As we left Africa our ancestors met other species, like Neanderthals. In fact, we did more than just bump into them. Interbreeding meant that many modern populations have a bit of Neanderthal ancestry.1

Sadly, we don’t have much Neanderthal ancestry left. It seems that much of their contribution to our genome was soon purged by natural selection, likely because it was downright harmful to our survival.

However, new research reveals we’ve been overestimating this purge. It turns out most of us are more Neanderthal than we ever thought2.

Misunderestimating Neanderthal ancestry

So, where did earlier researchers go wrong? Well, this sort of genetic comparison works kind of like building a family tree.

Say I wanted to find how Neanderthal I was. I could find an ancestral human “parent” and an ancestral Neanderthal “parent.” Then, I’d compare their DNA to mine, revealing my human bits as those similar to the human parent, and my Neanderthal bits as those like the Neanderthal.

The family tree we might use to work out my ancestry, comparing my genes to another human and a Neanderthal

However, this approach is only as good as the “parents” used for the comparison. For instance, if the human parent had some unknown Neanderthal ancestry, then Neanderthal genes in me would actually look like they came from the human; masking my Neanderthal ancestry.

And ultimately, that’s where earlier research went wrong.

See, Africans are often used as the human “parent”. After all, they should lack any Neanderthal DNA as the interbreeding happened whilst people migrated out of Africa. However, since then many African populations have mixed with Eurasians, introducing a bit of Neanderthal back into Africa2.

This means that the African group used as the “parent” – and the amount of Eurasian DNA they now have – has a big impact on calculations of Neanderthal ancestry 2.

The proportion of Neanderthal ancestry in Eurasians, depending on which African group you use as the human “parent”

Accurate Neanderthal ancestry

In 2017 we found a second complete Neanderthal genome, revealing that some of human “parent’s” genes were Neanderthal all along. Ultimately, this wound up showing that non-African Neanderthal ancestry was ~20% higher than we thought.

Since then, Petr et al. have also cross-referencing human “parents” with this second Neanderthal. The process is way more complex than I’m making it sound, but the key takeaway is it confirms the new Neanderthal’s initial findings. Most Eurasians do actually have ~20% more Neanderthal DNA than we thought.

How much Neanderthal ancestry the second Neanderthal shows people have

“Big woop”, you might think. We managed to confirm what we already knew.

However, Petr et al. also made a new discovery, using ancient DNA from humans living closer to the interbreeding event. This revealed that those earlier populations had a similar amount of Neanderthal DNA as we do now.

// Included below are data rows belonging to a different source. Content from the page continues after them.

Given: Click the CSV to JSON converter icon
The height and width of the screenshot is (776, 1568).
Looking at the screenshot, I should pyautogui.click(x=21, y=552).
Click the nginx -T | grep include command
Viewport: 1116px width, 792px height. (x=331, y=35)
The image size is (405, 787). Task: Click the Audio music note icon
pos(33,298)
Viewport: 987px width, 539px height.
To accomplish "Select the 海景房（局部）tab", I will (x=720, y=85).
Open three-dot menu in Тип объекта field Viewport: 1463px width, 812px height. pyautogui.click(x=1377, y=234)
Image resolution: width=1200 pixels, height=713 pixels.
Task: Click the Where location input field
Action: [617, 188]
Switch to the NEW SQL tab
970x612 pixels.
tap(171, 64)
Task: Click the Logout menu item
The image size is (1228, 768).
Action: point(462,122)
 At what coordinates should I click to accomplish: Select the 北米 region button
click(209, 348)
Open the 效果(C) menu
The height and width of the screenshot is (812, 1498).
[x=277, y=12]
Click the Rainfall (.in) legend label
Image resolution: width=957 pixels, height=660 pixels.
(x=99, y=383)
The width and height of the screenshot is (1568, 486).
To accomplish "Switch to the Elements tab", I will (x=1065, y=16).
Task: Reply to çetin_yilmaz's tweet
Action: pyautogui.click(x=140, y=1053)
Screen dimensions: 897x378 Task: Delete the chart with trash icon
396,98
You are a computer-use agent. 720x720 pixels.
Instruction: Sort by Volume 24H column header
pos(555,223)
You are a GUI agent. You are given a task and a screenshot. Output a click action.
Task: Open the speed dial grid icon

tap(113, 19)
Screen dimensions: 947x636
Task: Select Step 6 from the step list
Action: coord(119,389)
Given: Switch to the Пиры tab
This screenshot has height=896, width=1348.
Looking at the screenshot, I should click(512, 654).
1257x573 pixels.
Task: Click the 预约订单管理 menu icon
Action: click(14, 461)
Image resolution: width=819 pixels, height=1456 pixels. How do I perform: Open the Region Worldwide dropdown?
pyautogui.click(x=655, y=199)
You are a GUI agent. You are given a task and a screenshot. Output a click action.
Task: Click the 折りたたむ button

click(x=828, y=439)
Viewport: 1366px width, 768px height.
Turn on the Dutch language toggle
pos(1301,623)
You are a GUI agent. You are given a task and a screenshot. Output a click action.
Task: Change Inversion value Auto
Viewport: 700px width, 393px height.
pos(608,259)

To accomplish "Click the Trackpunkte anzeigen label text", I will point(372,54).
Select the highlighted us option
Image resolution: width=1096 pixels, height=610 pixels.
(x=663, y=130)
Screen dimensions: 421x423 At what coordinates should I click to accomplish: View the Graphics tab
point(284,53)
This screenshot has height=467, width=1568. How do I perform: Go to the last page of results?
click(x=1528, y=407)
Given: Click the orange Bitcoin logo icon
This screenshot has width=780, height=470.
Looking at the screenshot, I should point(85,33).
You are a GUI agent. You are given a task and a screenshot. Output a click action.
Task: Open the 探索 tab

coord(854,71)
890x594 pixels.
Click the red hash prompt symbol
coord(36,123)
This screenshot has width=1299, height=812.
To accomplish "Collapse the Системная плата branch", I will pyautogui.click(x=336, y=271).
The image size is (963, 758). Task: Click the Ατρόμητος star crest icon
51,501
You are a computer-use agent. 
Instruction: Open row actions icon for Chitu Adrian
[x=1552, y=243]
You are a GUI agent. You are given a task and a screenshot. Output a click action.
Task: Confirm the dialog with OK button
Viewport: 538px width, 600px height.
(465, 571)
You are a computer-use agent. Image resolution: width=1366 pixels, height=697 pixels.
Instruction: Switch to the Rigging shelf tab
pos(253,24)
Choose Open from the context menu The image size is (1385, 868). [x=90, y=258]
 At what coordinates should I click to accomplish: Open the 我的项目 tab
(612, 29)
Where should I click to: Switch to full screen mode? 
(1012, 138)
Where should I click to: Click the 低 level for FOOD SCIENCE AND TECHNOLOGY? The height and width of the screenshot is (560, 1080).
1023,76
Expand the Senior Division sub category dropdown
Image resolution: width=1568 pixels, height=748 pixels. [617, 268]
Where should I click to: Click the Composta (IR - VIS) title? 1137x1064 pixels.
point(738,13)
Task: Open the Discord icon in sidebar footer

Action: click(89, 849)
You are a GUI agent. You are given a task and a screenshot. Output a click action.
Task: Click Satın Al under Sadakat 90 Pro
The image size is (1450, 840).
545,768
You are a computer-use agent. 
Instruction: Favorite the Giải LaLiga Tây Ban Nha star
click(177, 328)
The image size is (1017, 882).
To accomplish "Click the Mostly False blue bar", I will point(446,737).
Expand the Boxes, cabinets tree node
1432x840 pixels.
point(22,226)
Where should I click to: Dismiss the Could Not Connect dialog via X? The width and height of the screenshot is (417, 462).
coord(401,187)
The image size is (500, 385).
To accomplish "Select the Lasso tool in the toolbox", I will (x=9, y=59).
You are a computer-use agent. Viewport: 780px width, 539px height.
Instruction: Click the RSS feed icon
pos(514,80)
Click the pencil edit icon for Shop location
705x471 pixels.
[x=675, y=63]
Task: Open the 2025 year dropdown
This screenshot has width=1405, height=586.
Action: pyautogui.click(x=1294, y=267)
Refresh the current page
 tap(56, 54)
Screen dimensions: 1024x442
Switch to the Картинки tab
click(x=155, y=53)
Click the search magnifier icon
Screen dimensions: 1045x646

Which is the exact opposite of what we thought was going on.

See, many Neanderthal genes were harmful to humans. Thus, natural selection has been purging them from our genome. However, we thought this was a gradual process that happened over many generations. Petr et al. document it actually happened very quickly, before stabilising ~45,000 years ago.

Since then, there’s been very little change in our Neanderthal heritage.

Neanderthal ancestry over time using the new & old method, along with simulations to find out what happened before the data started

In other words

Researchers have been underestimating the amount of Neanderthal DNA in non-African populations. New work helps fix this problem, confirming we have ~20% more Neanderthal DNA than expected.

However, we also still have a fairly small amount overall (<5%). This was because the Neanderthal DNA was harmful, and natural selection purged it from our genome. We previously thought this purge was a slow one. It turns out it actually happened very quickly, with most Neanderthal DNA being lost in a few generations after interbreeding.

What does all this mean?

Well, it reinforces how bad for us Neanderthal DNA was, hence the rapid purge. Further, the relative stability of Neanderthal genes since then implies no later instances of interbreeding. We hooked up for a period, then parted ways. Finally, that stability suggests Neanderthal DNA is doing something important, or random drift might have moved it.

To sum up, we have more Neanderthal DNA than we thought and it’s more important. However, the initial load of Neanderthal genes was even more harmful than we suspected.

References

  1. Sankararaman, S., Mallick, S., Dannemann, M., Prüfer, K., Kelso, J., Pääbo, S., Patterson, N. and Reich, D., 2014. The genomic landscape of Neanderthal ancestry in present-day humans. Nature507(7492), p.354.
  2. Petr, M., Pääbo, S., Kelso, J. and Vernot, B., 2019. Limits of long-term selection against Neandertal introgression. Proceedings of the National Academy of Sciences, p.201814338.